I AM HAPPY! I have a better relationship with my brother than with my sis and I would like to know why?When did it happen that I became closer to my brother? And what is confusing me is the relationship that I am having with my sister. Don't get me wrong, she is great and when I see how many great people love her, it only proves to me that she is an angel. I just think that she uses this cold attitude from time to time, just as a mean of protecting herself like all of us do.

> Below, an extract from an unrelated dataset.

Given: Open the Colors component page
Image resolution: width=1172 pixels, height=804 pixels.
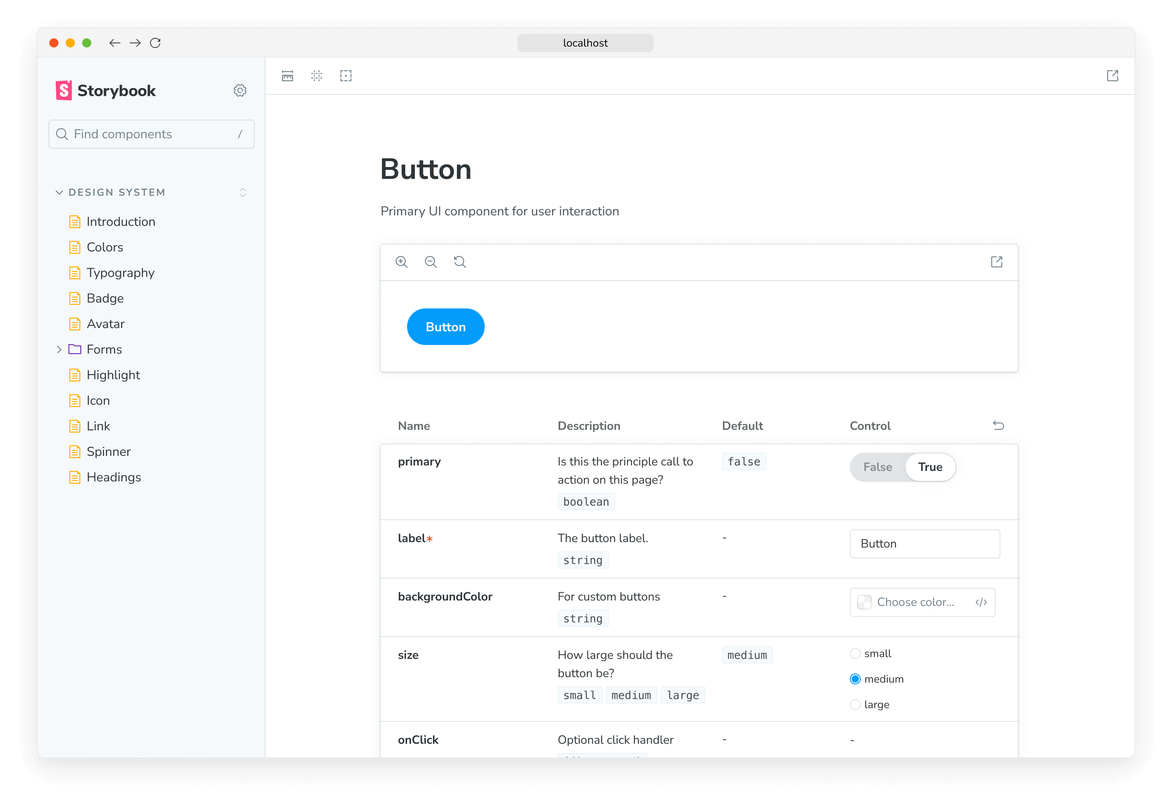Looking at the screenshot, I should (x=104, y=247).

After the divorce, my sister continued moving on and becoming even more successful in her career. Sometimes it's funny for me when I see her behaving and looking like a 20-years old girl that she is actually very successful and a well-respected business person, no matter how funny it sounds but it's true. So, she just decided to work on herself, move on and somehow separate from us - become INDEPENDENT, I think that that was the word I was looking for. She would always find a mistake in everything, but not with a bad intentions, just by trying to help, which sometimes pisses me off. I told her that I am planning on doing masters in Bocconi and she was not very happy about it, she was like: Why do you need it,bla bla.... But of course, If you don;t tell to a person what you find offensive or see as an obstacle in your communication, the problem will not disappear out of a bloom.
Anyway, even though i hate confessing it, I think a lot about my family, I think of my dad (cause we only talk about exams and money related issues), as a lonely person, sitting in his 1 million euros house ALONE! it was his own decision to erase my mom from his life,but still....it's the life that they had for so many years together, even though it was shitty, but it was theirs....! And it's not like they are happy now, both of them have problems and both of them are lonely and I don't want them together again but talking would mean a lot...A therapy... I really think it can help, it leads you to some conclusions! In our dark souls, there are so many things to discover, learn and change. No matter how popular it is today to have your own therapist - fuck it, if you really can't deal with your own problems, or you are unhappy then find one!Don't waste your time by sitting and thinking how desperate your life is, it can be better, EVERYONE CAN BE BETTER IF THEY WOULD TRY, we don't have much time to give to stupid illusions and questions, the change should start now!Each in its own way!Shower and bed. And good night!